I am trying to find the radius of convergence of the power series $$\Sigma_{n=0}^{\infty}\frac{(-1)^n}{(2n)!}x^{2n}$$
is it true to mark $x^2=t$ than substitude in the original series and get $\Sigma_{n=0}^{\infty}\frac{(-1)^n}{(2n)!}t^{n}$
so that I am avoiding the split of the sequence for $a_k= \frac{(-1)^n}{(2n)!}$ for $k=2n $ and $ a_k= 0 else $
On
You can notice that this is the power series of $\cos{x}$, which the radius of convergence of the expansion is the set of all real numbers, or I would advise you to use the ratio test. You shouldn't let $x^2=t$ as you're just overcomplicating it.

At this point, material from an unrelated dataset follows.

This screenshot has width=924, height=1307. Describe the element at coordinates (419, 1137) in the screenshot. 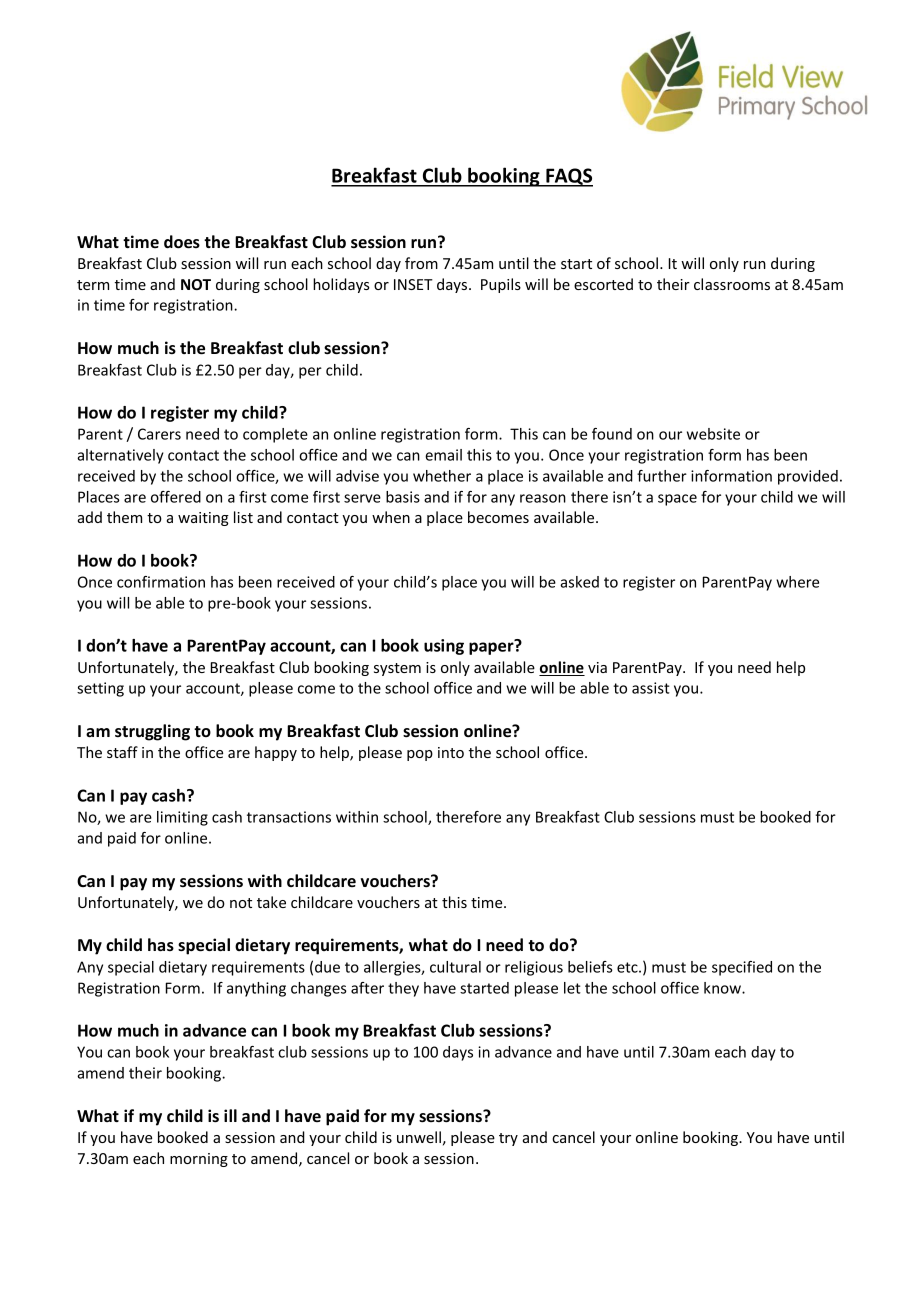

I see `unwell` at that location.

Setting up the ratio test: $$\lim_{n \to \infty} \bigg | \frac{{(-1)}^{n+1} x^{2n+2}}{(2n+2)!} \cdot \frac{(2n)!}{{(-1)}^n x^{2n}} \bigg | < 1$$ $$\lim_{n \to \infty} \bigg | \frac{x^{2}}{(2n+1)(2n+2)} \bigg | < 1$$ Try finishing the rest.

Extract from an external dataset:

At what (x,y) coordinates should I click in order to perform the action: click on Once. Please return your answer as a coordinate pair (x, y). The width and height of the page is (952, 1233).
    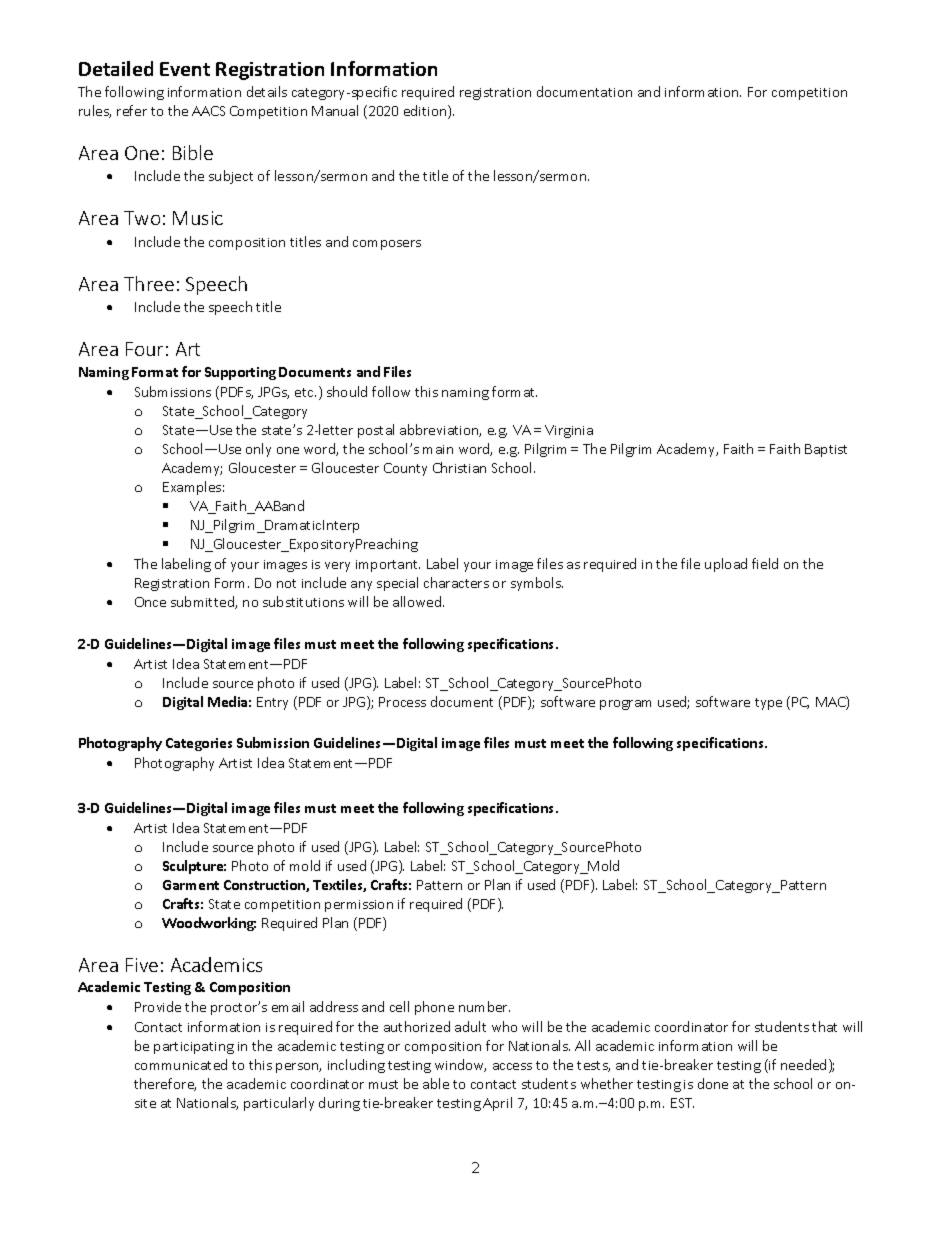
    Looking at the image, I should click on (150, 602).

This is a valid first step, sure.
Just remember that if you find a finite radius of convergence for the series in terms of $t$, you then need to go back to the original $x$. For example, if you find the series converges when $|t|<2$, then you know it converges when $|x|<\sqrt{2}$. (Although that won't be a concern for this particular series.)